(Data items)

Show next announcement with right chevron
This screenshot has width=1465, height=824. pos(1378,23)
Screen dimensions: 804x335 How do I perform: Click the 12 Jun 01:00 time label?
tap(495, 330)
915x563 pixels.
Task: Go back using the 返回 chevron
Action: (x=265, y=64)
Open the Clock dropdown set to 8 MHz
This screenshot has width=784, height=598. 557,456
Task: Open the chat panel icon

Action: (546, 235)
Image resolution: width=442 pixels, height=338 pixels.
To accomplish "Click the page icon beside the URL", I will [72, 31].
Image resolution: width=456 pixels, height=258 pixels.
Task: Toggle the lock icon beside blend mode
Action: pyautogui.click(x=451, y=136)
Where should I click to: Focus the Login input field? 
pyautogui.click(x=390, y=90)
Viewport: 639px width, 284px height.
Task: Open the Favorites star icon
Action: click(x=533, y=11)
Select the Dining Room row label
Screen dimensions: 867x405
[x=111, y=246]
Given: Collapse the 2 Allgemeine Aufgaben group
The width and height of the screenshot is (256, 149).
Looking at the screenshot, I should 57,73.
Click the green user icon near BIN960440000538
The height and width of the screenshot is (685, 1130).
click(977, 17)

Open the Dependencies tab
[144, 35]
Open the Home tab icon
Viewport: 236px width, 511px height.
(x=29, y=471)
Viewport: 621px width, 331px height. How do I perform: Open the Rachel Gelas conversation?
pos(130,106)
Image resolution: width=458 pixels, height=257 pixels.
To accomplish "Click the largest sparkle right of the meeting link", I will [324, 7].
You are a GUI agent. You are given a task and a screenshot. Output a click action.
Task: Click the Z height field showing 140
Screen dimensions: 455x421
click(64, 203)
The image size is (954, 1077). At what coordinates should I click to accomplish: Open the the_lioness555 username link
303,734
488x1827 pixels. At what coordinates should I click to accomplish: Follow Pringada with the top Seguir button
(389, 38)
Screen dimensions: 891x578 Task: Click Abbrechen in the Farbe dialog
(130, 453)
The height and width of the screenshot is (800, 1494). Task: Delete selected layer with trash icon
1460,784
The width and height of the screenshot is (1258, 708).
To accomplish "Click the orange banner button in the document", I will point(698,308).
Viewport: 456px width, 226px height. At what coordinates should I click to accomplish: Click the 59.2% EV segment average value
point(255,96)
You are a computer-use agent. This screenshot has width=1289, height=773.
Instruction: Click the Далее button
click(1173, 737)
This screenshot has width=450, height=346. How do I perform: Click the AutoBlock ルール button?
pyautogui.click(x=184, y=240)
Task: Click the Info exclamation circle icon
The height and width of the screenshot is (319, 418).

### [TASK ITEM]
Give the total number of lines in the entries that contain the word "agent", with no other words.

### [TASK RESULT]
2